Problem to solve: In the records below, find each line containing the word "Select" and copy it.

(Records for this exercise)

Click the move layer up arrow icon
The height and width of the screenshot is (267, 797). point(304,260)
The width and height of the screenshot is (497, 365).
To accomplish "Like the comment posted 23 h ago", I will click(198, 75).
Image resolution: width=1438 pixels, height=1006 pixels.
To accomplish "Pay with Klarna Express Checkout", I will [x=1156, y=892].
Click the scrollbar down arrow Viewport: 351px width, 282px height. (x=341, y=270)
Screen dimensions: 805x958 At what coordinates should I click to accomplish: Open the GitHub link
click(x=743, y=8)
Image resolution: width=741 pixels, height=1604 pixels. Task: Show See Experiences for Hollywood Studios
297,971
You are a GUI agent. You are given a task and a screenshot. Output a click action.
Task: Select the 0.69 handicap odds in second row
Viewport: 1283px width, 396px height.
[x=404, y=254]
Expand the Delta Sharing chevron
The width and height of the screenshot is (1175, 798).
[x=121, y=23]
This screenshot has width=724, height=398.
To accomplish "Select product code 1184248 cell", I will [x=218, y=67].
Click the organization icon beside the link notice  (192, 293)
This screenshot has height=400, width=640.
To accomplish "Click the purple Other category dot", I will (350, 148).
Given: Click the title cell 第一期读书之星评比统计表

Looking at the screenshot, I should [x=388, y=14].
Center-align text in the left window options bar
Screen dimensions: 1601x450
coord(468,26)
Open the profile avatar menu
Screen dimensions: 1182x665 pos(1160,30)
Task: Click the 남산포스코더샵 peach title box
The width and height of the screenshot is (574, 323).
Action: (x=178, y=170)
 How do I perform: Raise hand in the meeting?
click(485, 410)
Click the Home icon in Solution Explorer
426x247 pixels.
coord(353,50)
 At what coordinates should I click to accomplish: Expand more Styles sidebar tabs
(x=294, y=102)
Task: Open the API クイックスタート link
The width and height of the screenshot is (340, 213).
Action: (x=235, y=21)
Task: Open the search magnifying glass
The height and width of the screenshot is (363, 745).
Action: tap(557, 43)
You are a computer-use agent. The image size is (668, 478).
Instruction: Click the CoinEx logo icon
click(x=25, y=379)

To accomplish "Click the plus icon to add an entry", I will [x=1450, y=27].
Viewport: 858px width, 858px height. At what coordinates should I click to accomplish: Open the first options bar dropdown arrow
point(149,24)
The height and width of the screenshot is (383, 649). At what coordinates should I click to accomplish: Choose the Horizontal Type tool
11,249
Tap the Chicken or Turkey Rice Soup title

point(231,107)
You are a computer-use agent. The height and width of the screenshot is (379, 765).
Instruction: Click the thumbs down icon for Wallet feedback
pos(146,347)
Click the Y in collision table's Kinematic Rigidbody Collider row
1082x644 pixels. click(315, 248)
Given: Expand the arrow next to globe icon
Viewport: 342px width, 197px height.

(End Records for this exercise)

Answer to this task:
Task: Select the 0.69 handicap odds in second row
To accomplish "Select product code 1184248 cell", I will [x=218, y=67].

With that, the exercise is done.